Source data:
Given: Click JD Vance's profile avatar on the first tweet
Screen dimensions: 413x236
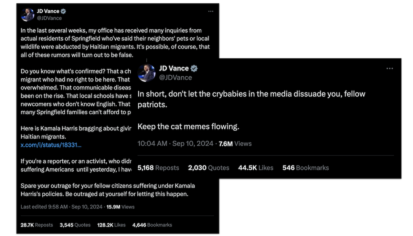Looking at the screenshot, I should pyautogui.click(x=28, y=14).
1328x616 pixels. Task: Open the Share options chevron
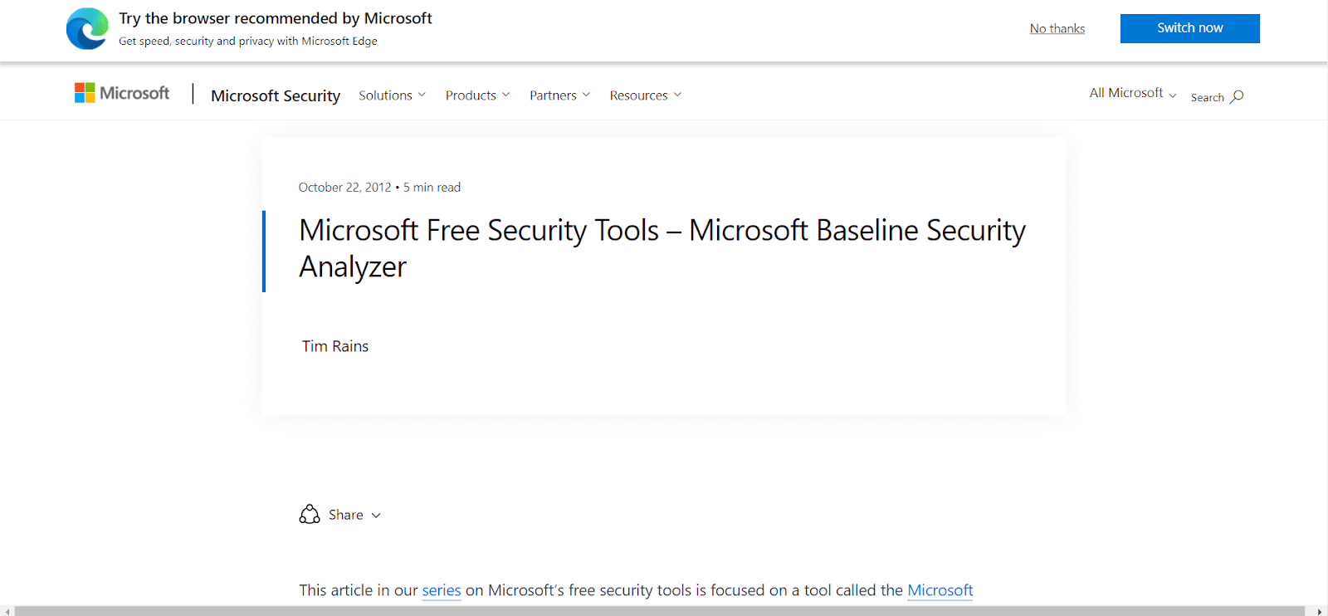click(376, 516)
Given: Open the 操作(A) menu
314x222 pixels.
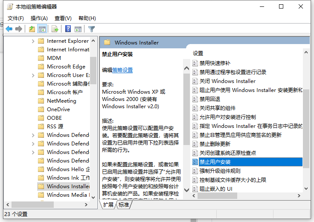Looking at the screenshot, I should click(39, 18).
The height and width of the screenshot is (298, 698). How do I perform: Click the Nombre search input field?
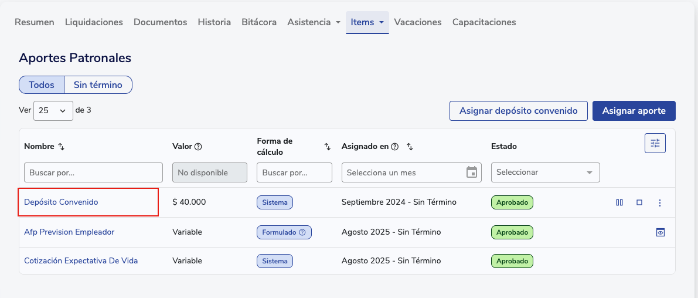point(93,172)
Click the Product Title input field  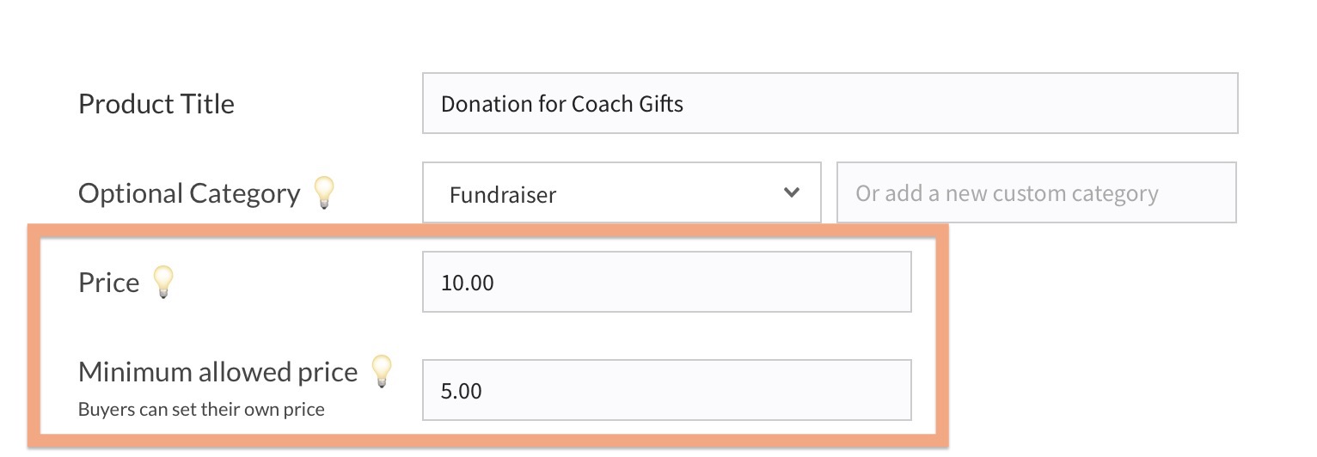[x=830, y=104]
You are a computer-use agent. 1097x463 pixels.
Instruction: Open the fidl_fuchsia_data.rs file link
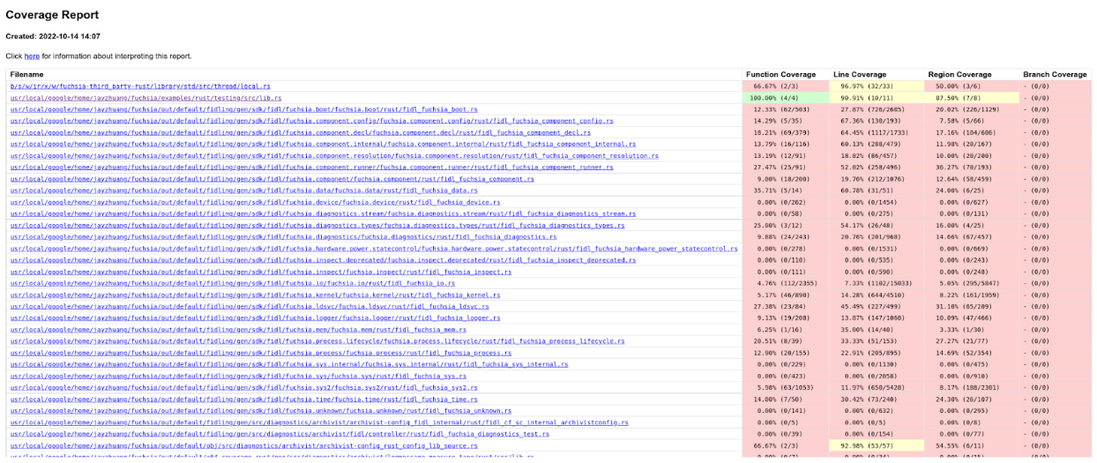243,190
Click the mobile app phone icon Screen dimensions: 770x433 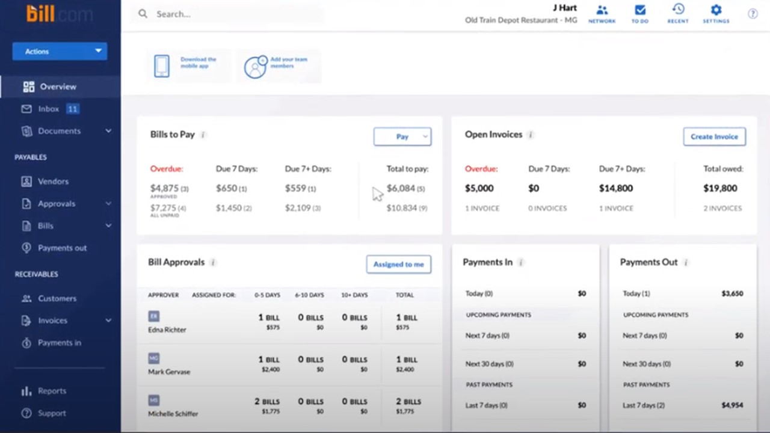[162, 66]
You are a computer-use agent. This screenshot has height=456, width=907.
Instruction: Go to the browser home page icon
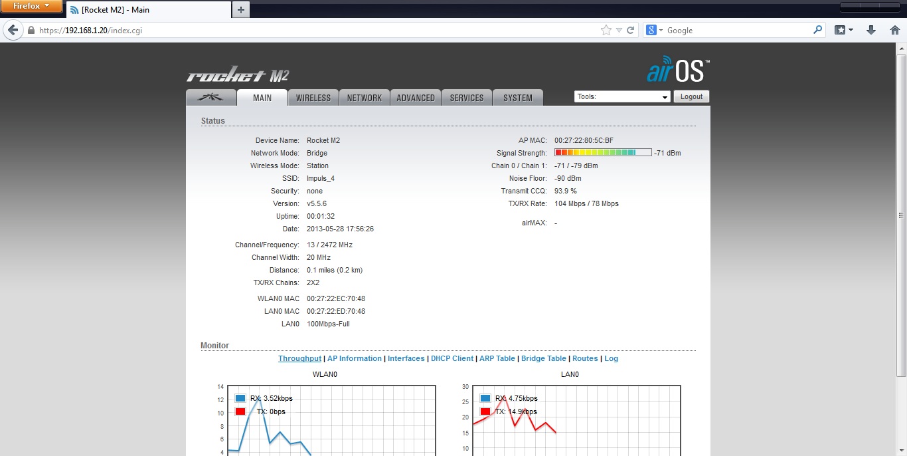point(894,30)
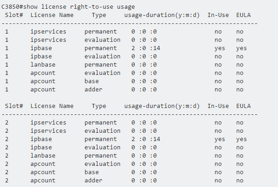
Task: Click EULA "yes" for slot 2 ipbase permanent
Action: pos(241,139)
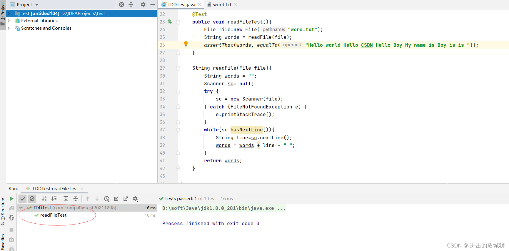Open Run panel settings gear

click(x=135, y=199)
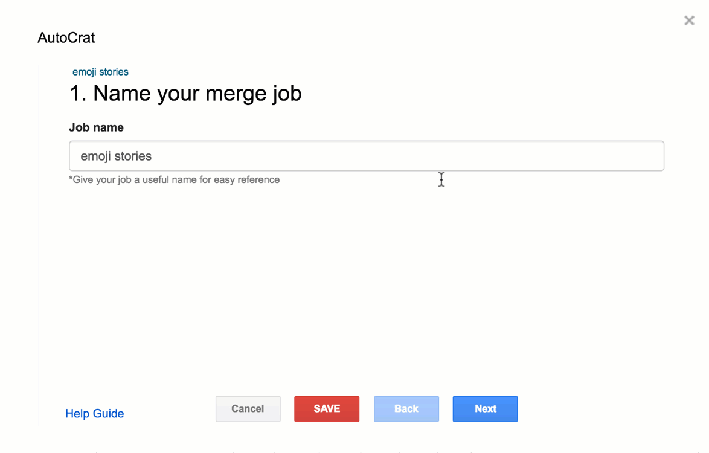The width and height of the screenshot is (709, 453).
Task: Click the bold "Job name" field label
Action: pos(96,127)
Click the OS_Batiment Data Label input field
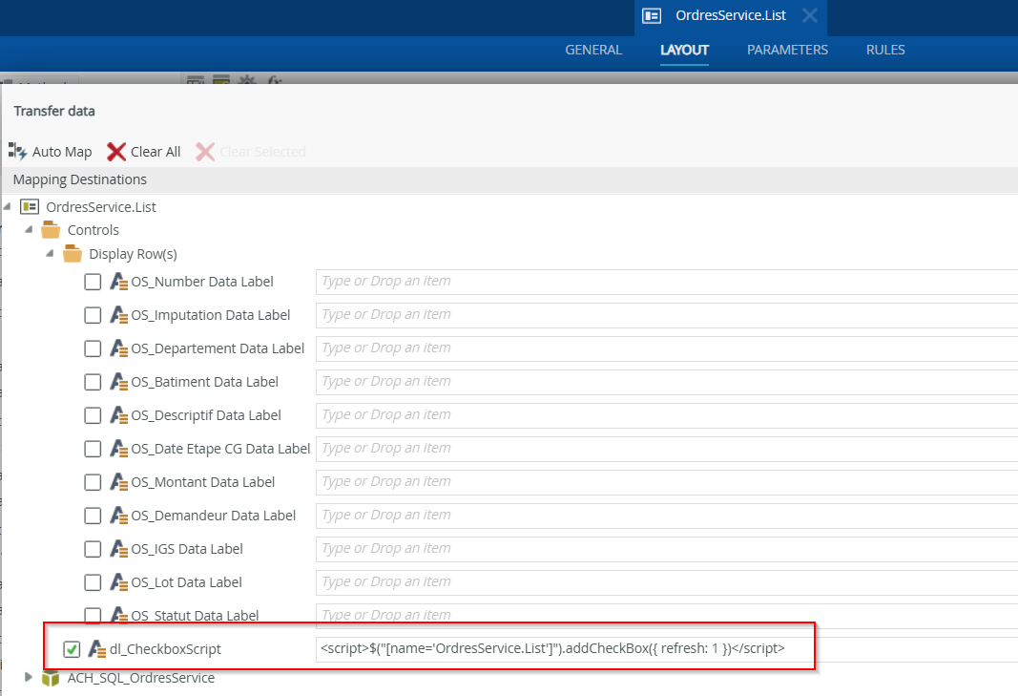The image size is (1018, 696). 666,382
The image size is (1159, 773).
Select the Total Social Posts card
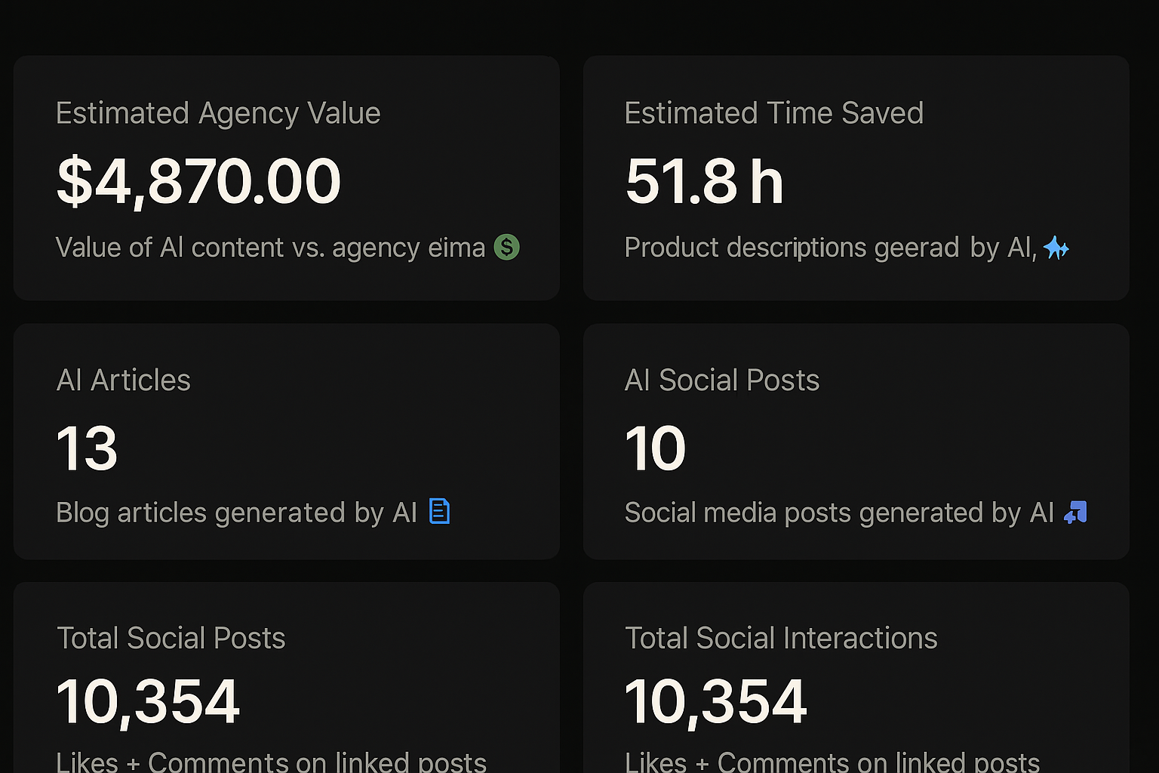pos(286,679)

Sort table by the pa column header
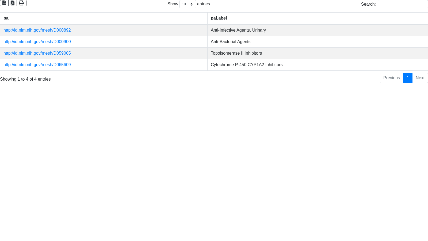[x=6, y=18]
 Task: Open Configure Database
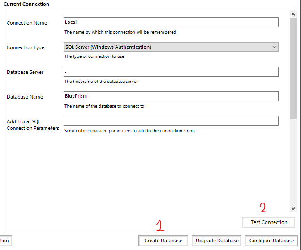coord(271,241)
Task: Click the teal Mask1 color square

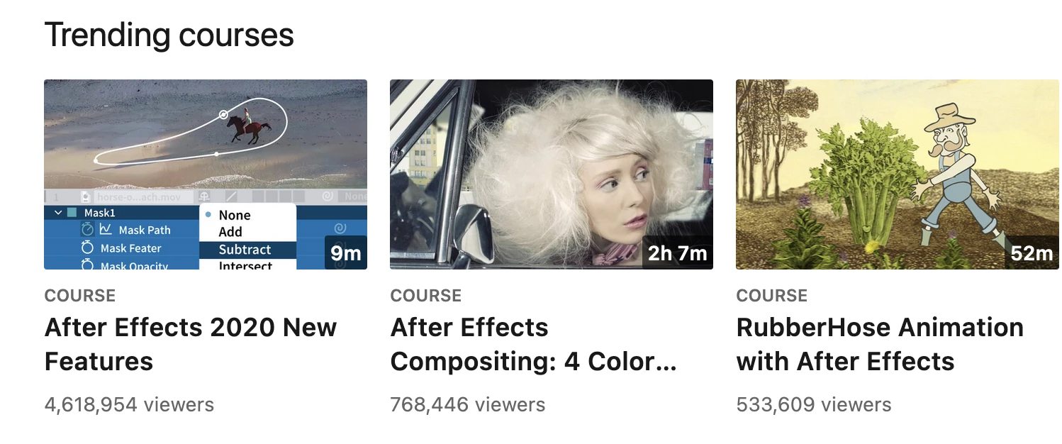Action: click(x=72, y=213)
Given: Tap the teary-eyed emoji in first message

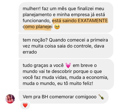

Problem to work on:
Repeat exactly the line containing "Task: Open Configure Database" and every line after it through the end of the records, and nothing else. Leave the pictures out.

Your response:
 Task: Open Configure Database
coord(271,241)
Task: Click the teal Mask1 color square

Action: click(x=72, y=213)
Given: Tap the teary-eyed emoji in first message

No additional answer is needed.